実施する作業
A: カナビスに関する文章の内容と一致するかどうかを、次の(i)〜(iii)について「はい」または「いいえ」で判定し、判断の根拠となる語句を文章からそのまま引用してください。(i) ICD-10の分類表では、カフェインやタバコも診断名に挙げられている。(ii) 統合失調症の診断条件は、症状が3カ月以上持続することである。(iii) カナビスの喫煙具の販売禁止が検討されているのは、オーストラリアのビクトリア州である。
B: カナビスに関する文章を、最後の文に続けて書き継いでください。

抜粋本文

┌──

14 精神科医はカナビスのことをどれだけ知っているか

一般に、精神科医は精神病の専門家であって、カナビスの専門家ではない。患者を通してカナビスのことを学ぶことはあるかもしれないが、学校で習うこともなく、また、カナビスを自分で使っていることが発覚すれば、医師免許が剥奪される恐れもあるので、実際には、カナビスを知る機会はほとんどないと言ってもよい。

また、いったん患者に統合失調症という診断を下してしまうと、患者はいろいろな不利益や偏見を受けることになるので、はっきりとした診断は簡単に出し難いという事情や、逆に統合失調症が発覚した後では、カナビスに馴染がない分だけ、原因になっているという印象を持ちやすいという面もある。

研究者はカナビスのことを余り知らない?
精神科医はカナビスに敵対的? を参照。

15 診断名に掲載されているのだからカナビスによる精神病は実在する

WHOの国際疾患分類ICD-10 の分類表を見ると、「精神作用物質使用による精神及び行動の障害」の分類には、カナビス、アルコール、アヘン、コカイン、幻覚剤などの他、カフェインやタバコなども診断名に列挙されている。しかし、症状に関する細分類ではどれも同じで、急性中毒、有害な使用、依存症候群、精神病性障害、詳細不明の精神及び行動の障害などというフォーマットが使われており、薬物名だけが置き換えられている。

このことから見ても、疾病の原因やメカニズムについてはあえて考慮せずに、診断名が機械的に付けられていることがわかる。医者とすれば、疾病には何らかの診断名をつける必要があるので、診断基準では「その他」という項目まで設けてどのような症状でも捕捉できるようになっている。

実際には、こうした診断名は、カナビスのオーバードーズでバッドトリップになり病院に駆け込んだ場合などに簡単に使われているのが実態で、カナビスと統合失調症の因果関係を示しているわけではない。バッドトリップは数時間で自然に治まり翌日まで残ることはないので、6カ月以上症状が持続することが診断条件になっている統合失調症とは全く異なる。

統合失調症とは を参照。

16 現在のカナビスは、昔のものより20倍以上も強力で危険だ

このフレーズは、カナビスの危険性を指摘する反対派の常套句になっている。20倍も効力が増えているのだから、なんとなく危険も増えるだろうという一般感覚によくマッチしているが、これは雰囲気だけの話で、実態は全然違う。効力は20倍も増えていないし、効力が高いから危険なわけでもない。

効力の強いカナビスほど危険? を参照。

17 今では専門家も、カナビスの危険がヘロイン以上になっていると言っている

「カナビスの危険がヘロイン以上になっているという見方」 をしている科学者などいない。この発言は、科学によるものではなく、どれも政治的な背景を持っている。現在、このようなリーファー・マッドネスが最も盛んに行われているのが、オーストラリアのサウス・ウエールズ州で、カナビスの喫煙具や室内栽培用具の販売禁止まで検討されている。

└──

元データ

┌──

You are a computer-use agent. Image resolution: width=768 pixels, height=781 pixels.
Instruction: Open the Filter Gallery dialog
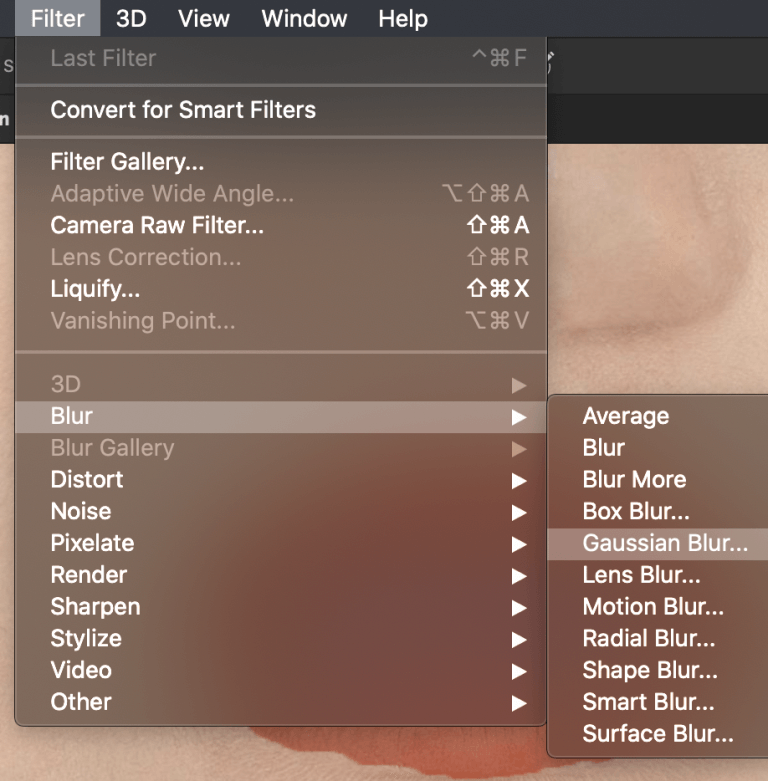pos(127,162)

└──

作業の結果
A:
(i) はい。「カフェインやタバコなども診断名に列挙されている」
(ii) いいえ。「6カ月以上症状が持続することが診断条件になっている統合失調症」
(iii) いいえ。「オーストラリアのサウス・ウエールズ州で、カナビスの喫煙具や室内栽培用具の販売禁止まで検討されている」

B:
カナビスは精神病に最悪のドラッグ
オーストラリア保健相、カナビスはヘロインと同じくらい危険 を参照。

18 リシンクなどは何故キャンペーンを一生懸命にやるのか

イギリス最大の精神病慈善事業団体の一つである 「リシンク」 (
Rethink) が反カナビス・キャンペーンに熱心に取り組んでいるのは、もちろん青年のカナビス使用が精神病の引き金になると考えているからだが、最も大きな動機は、統合失調症に対する世間の偏見を取り除き理解を求めることから来ている。

リシンクの主張は、精神病のさらなる研究とその成果を反映させた患者の環境改善、教育による若年層のカナビス使用の防止などの害削減が大きな柱で、反対派のようなカナビスに対する攻撃が目的ではない。実際に、カナビスをC分類から罰則の厳しいB分類へ戻すことには 反対 している。

リシンクのキャンペーンに対しては、2006年1月に行われた、チャールズ・クラーク内務大臣のカナビス分類を変更しないという最終決定に、精神病問題の深刻さを考慮してさらなる研究と調査を求めるとの勧告が盛りこまれた。大臣も、数百万ポンドをかけてカナビスに関連する精神病の危険性を訴えるキャンペーンと研究や公共教育を実施すると表明していたが、実際には実行されず、リシンクは2006年6月の下院科学技術委員会へ提出した書類による証言で強く抗議している。

イギリス、政争の具にされた精神病問題 を参照。

19 アメリカでは、カナビスと精神病問題はあまり問題になっていない

「リーファー・マッドネス」発症の地でありカナビスの悪害追求に最も熱心なアメリカでは、現在、カナビスと精神病の問題はあまり取り上げられていない。実際に、ONDCP自身が発行している 「
マリファナ、神話と真実」 という若者向けの教育パンフレットにすら直接精神病問題触れた項目は出てこないし、2006年11月に行われたコロラド州やネバダ州のカナビス合法化住民投票でも、精神病問題は全く論争にのぼらなかった。

アメリカでは、カナビスと精神病の問題はない?
カナビスとアルコールは相乗効果が考慮されていないのは何故か? を参照。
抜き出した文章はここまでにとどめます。